Most materials expand when their temperature goes up, most of the time. The best known exception is liquid water in the temperature interval 0o C --4o C (just above the melting temperature), where it is contracting with increasing temperature. The change in size caused by thermal expansion is never very large: near room temperature, gases increase in volume by less than 0.5% per degree Celsius, and the rate of thermal expansion of liquids and solids is 100 times smaller. For example, a steel post that is exactly 1 meter long at 0o C is 1.2 millimeters longer at 100o C. This seems negligible until we discover that it would take a 15 ton force to keep the post from expanding! (this assumes the post is a rod 1 inch in diameter). So it is very important to design bridges and buildings and car engines so that thermal expansion can take place.

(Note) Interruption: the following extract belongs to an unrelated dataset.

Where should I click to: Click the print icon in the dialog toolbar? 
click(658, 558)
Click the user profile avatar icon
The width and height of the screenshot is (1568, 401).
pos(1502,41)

When the temperature change is uniform throughout the object, the
change in dimensions is also uniform: all distances get larger by
the same fractional amount. So a washer gets larger and the hole
in the washer also gets larger.
However, different materials have different thermal expansion, so that
a steel washer that exactly fits on a brass rod at one temperature will be
too big or too small at another.
Here are some more examples:
Many kinds of thermometers
The thermometers in the kit make use of thermal expansion to determine the temperature. The red liquid (which is colored alcohol) expands much more than the glass tube that holds it, so that the part of the tube that is filled changes. The thermal sensor also depends on thermal expansion, because the tape and the aluminum foil expand different amounts, causing a curvature. Because thermal expansion is simple and reproducible, it is used in many kinds of thermometers.
However, there are other kinds of thermometers. The temperature of a steel furnace or a glass kiln is determined by the color of the light that emitted. The electrical properties of some circuit elements are sensitive to temperature, and we can expect that electronic thermometers will become common in a few years, because they are very easy to make. We will meet later a kind of thermometer, that tells the temperature by changing color.
Even though these different kinds of thermometers are based on different physical mechanisms, they all measure the same physical property, and will all give the same value if they have been calibrated properly.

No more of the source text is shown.